Opinion minoritaire du conseiller Bram Abramson

  1. Avant la mise en commun de numéros de téléphone en blocs de mille, « lorsqu’une entreprise étend[étendait] ses services à une nouvelle zone, elle se voit[voyait] attribuer un indicatif de central entier comprenant 10 000 numéros de téléphone géographiques, sans tenir compte de la population ou du fait que l’entreprise ait ou non besoin d’un si grand nombre de numéros, ce qui laisse[laissait] de nombreux numéros inutilisésNote de bas de page 1. »
  2. Le service d’accès sans fil dans le Tarif général de la Nouvelle-Écosse de Bell Aliant Communications régionales, société en commandite (Bell Aliant) était conforme à cette approche. Il promettait aux entreprises de services sans fil que les blocs de numéros de téléphone à sept chiffres seraient :


    Fournis dans la circonscription d’Halifax en tant que NXX réservés (10 000 numéros de téléphone)Note de bas de page 2. [Traduction]

  3. Mais c’est désormais l’approche d’une autre ère. La mise en commun de numéros de téléphone en blocs de mille en annonce une nouvelle. Dans le cadre de cette démarche, les entreprises reçoivent des blocs de 1 000 numéros de téléphone, et non 10 000. À savoir : « seul le nombre demandé et justifié de blocs de mille doit être attribué pour l’utilisation réelle de l’entreprise demandeuse, les numéros restants étant attribués à l’inventaire de mise en commun des numéros associé à la zoneNote de bas de page 3. »
  4. On pourrait raisonnablement s’attendre à ce que la révision du service d’accès sans fil dans le Tarif général de la Nouvelle-Écosse mette à jour sa référence de 10 000 à 1 000. Mais pas si vite. Bell Canada a plutôt proposé, et la majorité du Comité des télécommunications l’accepteNote de bas de page 4, que le service d’accès sans fil dans le Tarif général de la Nouvelle-Écosse soit révisé comme suit :


    Fournis dans la circonscription d’Halifax en tant que NXX réservés (10 000 numéros de téléphone), lorsque les prévisions le justifientNote de bas de page 5. [Traduction]

  5. « Lorsque les prévisions le justifient » comprend l’exigence selon laquelle « seul le nombre demandé et justifié de [...] doit être attribué ». Mais la révision proposée adhère tout aussi étroitement à « 10 000 numéros de téléphone » – exactement la mise en commun de numéros de téléphone en blocs de mille par défaut conçue pour le remplacement.
  6. Personne, il est vrai, n’a jamais accusé les tarifs de services de télécommunication canadiens d’être trop clairs ou de briller.

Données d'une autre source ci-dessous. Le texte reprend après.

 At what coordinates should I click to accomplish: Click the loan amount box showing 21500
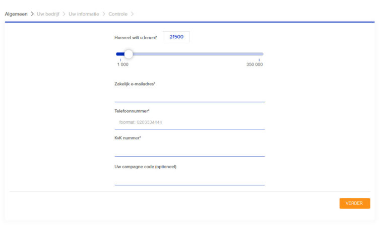coord(176,37)
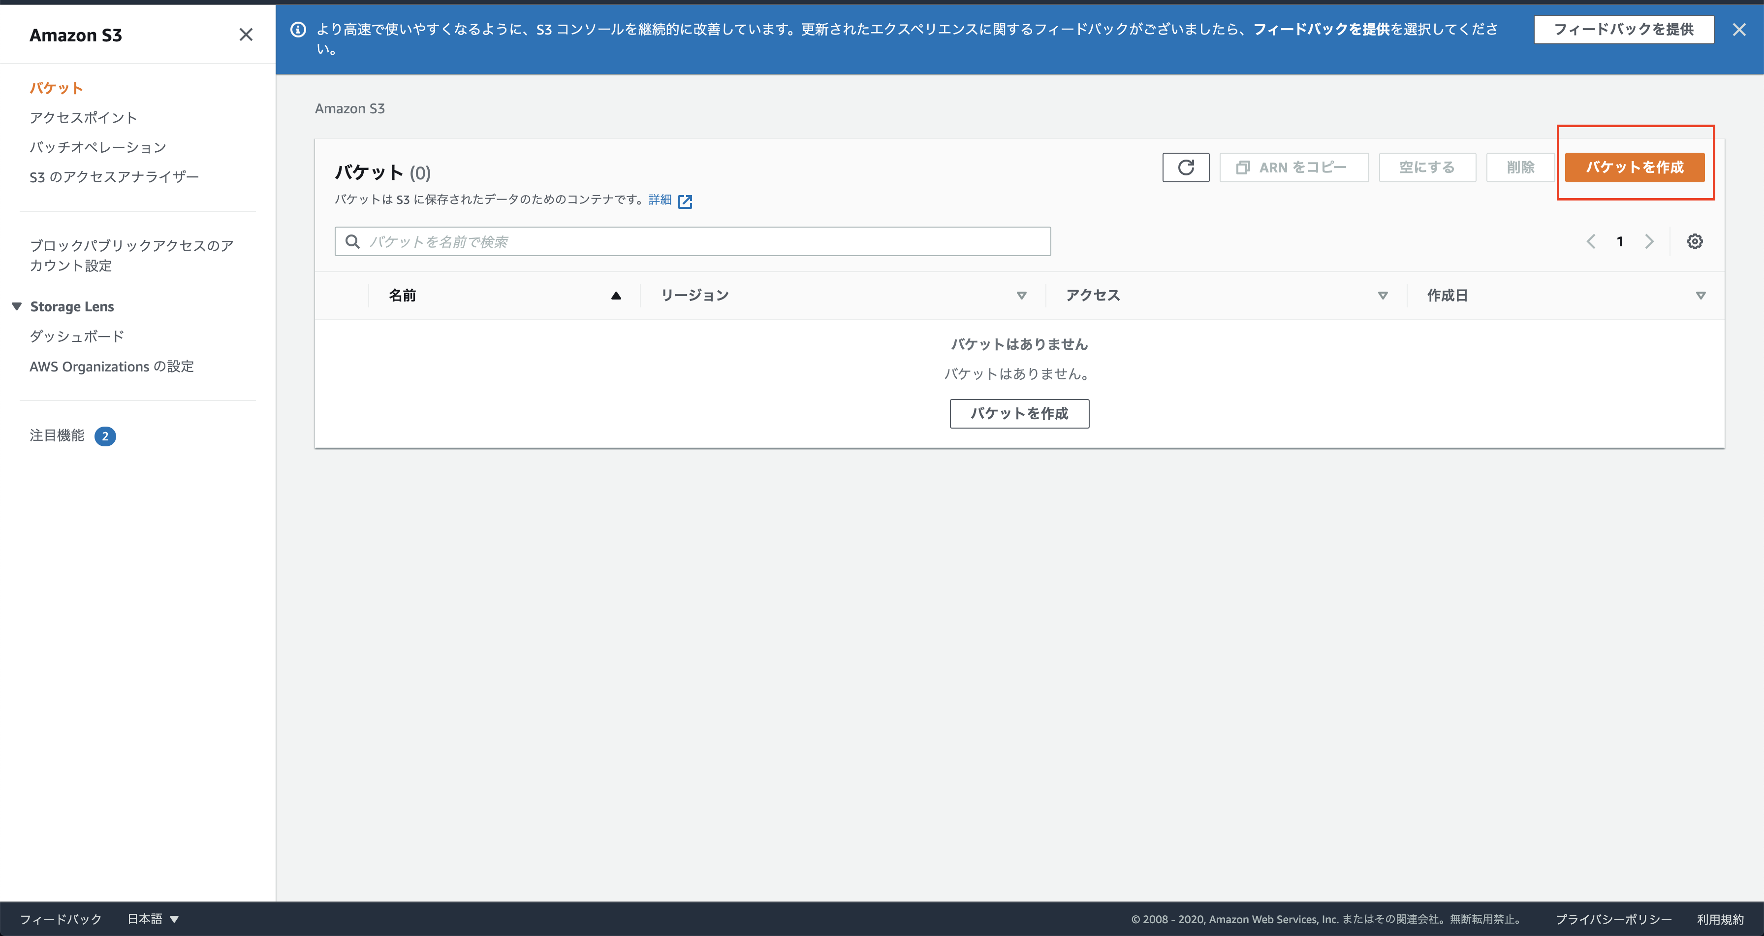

Néanmoins, ce n’est certainement pas trop demander que lorsqu’un concept clair est présenté et que les tarifs doivent être révisés pour traduire ce concept, la révision ne laisse pas de côté le fondement même de ce concept.
  7. Plutôt que de renvoyer le libellé proposé pour révision, comme nous aurions dû le faire, l’opinion de la majorité du Comité des télécommunications fait des contorsions pour décréter que libellé révisé est suffisant. Après tout, si les prévisions justifiaient dix blocs de 1 000 numéros, ce serait toujours 10 000 numéros de téléphone, n’est-ce pas?
  8. Cela semble un peu trop rusé dans un contexte où la ruse, avec tout le respect que je dois à mes collègues, n’est pas une vertu.
  9. Les détails du libellé d’un tarif provincial sur une question de numérotation technique ne sont pas, je l’admets, de nature à accélérer le pouls réglementaire. Mais il y a une raison pour laquelle le libellé tarifaire nécessite notre approbation. Sans surveillance, on sera trop facilement incité à obscurcir ou à édulcorer le libellé du tarif à partir du moment où ce sera possible.
  10. Approuver un libellé qui brouille les concepts fondamentaux, ou contorsionner notre raisonnement pour s’y adapter, va à l’encontre de l’art de la réglementation. Il en va de même ici. Laisser s’enliser le libellé du tarif invite naturellement à s’intéresser quant à ce qui peut également s’enliser. Cela laisse supposer que notre surveillance s’estompe quand elle n’est plus sous les projecteurs. Les demandeurs sont ainsi encouragés à se comporter comme s’ils pouvaient considérer ces incitatifs comme une occasion.